A decade later, on April 5, 2018, ICE and other officials descended again on a meatpacking plant in Bean Station, Tennessee, and arrested 97 people. Again, most were undocumented workers from Guatemala and Mexico. Most were deported [https://www.nytimes.com/interactive/2018/06/11/us/tennessee-immigration-trump.html]. Then, on June 19, 2018, ICE descended on Fresh Mark, a meatpacking plant in northeast Ohio and arrested 146 workers, most from Guatemala [https://www.npr.org/2018/06/20/621810030/ice-carries-out-its-largest-immigration-raid-in-recent-history-arresting-146].

How are immigration raids connected to hot dogs, KFC and pepperoni? Workplace raids remove hundreds of workers from companies which, in turn, force companies either to raise prices or go out of business. One connection, then, between immigration raids and hot dogs and pepperoni is to wallets. Food prices can soar by five to six percent while livestock production can fall by 13 to 27 percent; fruit by 61 percent and vegetables by 31 percent [http://immigrationimpact.com/2017/08/14/farmers-struggle-labor-food-prices/].

Labor shortages are not the only reason for going out of business, another is customer shortages. Undocumented immigrants are consumers. They buy groceries, clothes, shoes, TVs and cars. When they disappear, small and big businesses alike will close down. People will lose jobs.

A more important connection, perhaps, is to government treasuries. Contrary to popular myth, undocumented immigrants are taxpayers. When Alabama passed its immigration law, HB 56, in 2011, it cost the state $10.8 billion in lost income and tax revenues when 40,000 – 80,000 Latinos fled the state [https://www.vice.com/en_us/article/8gk7nx/what-alabamas-failed-anti-immigration-law-can-teach-us-about-donald-trump]. In 2014 alone, Tennessee immigrants paid $1.5 billion in federal taxes and $493.9 million in state and local taxes. [http://immigrationimpact.com/2018/04/12/worksite-raid-tennessee-immigration-enforcement/].

Soaring food prices would not be limited to meat and seafood. When Georgia passed immigration law, HB 87, in 2011, farmworkers disappeared, leaving crops to rot in the fields and an estimated $140 million in agricultural losses [https://www.forbes.com/sites/realspin/2012/05/17/the-law-of-unintended-consequences-georgias-immigration-law-backfires/#5da4ad67492a]. In August 2018, immigration raids in Nebraska targeted a tomato greenhouse, among other businesses, and arrested 133 workers. The tomato greenhouse which processed 250,000 pounds of tomatoes each week lost 2/3 of its workers [http://immigrationimpact.com/2018/08/13/immigration-raid-nebraska-agriculture-industry/].

Why don’t Americans replace the meatpackers and farmworkers? Farm and business owners complain that Americans are unwilling to do such strenuous labor. That Americans may not want to spend 12 hours a day, bent in half, planting zucchini or gutting chickens is no surprise. But, in contrast to Central Americans and Mexicans who perform back-breaking labor for next to nothing because they have no choice, Americans would demand a living wage.

---

## [ACTIVITIES]
• 1. According to the passage on immigration raids, how many workers did ICE arrest at Fresh Mark on June 19, 2018?
• 2. Reproduce everything in the passage on immigration raids from "Why don’t Americans" down to "a living wage.".

---

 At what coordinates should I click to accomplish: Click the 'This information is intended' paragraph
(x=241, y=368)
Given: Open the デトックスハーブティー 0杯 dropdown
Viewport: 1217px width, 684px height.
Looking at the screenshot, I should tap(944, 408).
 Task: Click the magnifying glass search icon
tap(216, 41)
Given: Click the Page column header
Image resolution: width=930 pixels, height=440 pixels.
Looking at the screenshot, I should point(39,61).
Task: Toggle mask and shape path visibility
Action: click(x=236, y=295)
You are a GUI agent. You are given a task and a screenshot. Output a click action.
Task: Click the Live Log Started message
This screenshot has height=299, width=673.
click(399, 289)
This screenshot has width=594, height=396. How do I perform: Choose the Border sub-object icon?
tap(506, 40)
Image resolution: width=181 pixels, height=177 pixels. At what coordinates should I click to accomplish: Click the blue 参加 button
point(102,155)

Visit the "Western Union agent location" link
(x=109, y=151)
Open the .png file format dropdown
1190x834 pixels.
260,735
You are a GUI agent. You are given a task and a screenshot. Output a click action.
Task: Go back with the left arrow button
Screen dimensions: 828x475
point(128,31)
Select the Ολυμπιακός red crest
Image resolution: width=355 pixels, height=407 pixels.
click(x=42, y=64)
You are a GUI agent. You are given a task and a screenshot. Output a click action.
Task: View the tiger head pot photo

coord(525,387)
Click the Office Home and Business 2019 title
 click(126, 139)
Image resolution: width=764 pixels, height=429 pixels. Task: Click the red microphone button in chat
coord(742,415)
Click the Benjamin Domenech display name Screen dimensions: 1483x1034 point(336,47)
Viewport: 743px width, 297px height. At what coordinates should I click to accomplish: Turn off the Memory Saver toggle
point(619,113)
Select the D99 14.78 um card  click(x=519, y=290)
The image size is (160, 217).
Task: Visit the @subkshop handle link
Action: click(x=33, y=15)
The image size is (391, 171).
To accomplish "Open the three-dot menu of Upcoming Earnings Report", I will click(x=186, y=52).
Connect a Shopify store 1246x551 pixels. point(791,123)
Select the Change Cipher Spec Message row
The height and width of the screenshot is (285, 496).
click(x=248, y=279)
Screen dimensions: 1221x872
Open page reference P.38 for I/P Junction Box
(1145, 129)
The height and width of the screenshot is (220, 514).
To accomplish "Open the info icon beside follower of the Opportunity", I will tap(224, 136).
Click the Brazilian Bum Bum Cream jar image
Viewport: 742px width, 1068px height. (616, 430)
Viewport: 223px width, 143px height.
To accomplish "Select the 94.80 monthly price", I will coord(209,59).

---

## [RESPONSES IN ORDER]
• 1. 146 workers, most from Guatemala.

• 2.
Why don’t Americans replace the meatpackers and farmworkers? Farm and business owners complain that Americans are unwilling to do such strenuous labor. That Americans may not want to spend 12 hours a day, bent in half, planting zucchini or gutting chickens is no surprise. But, in contrast to Central Americans and Mexicans who perform back-breaking labor for next to nothing because they have no choice, Americans would demand a living wage.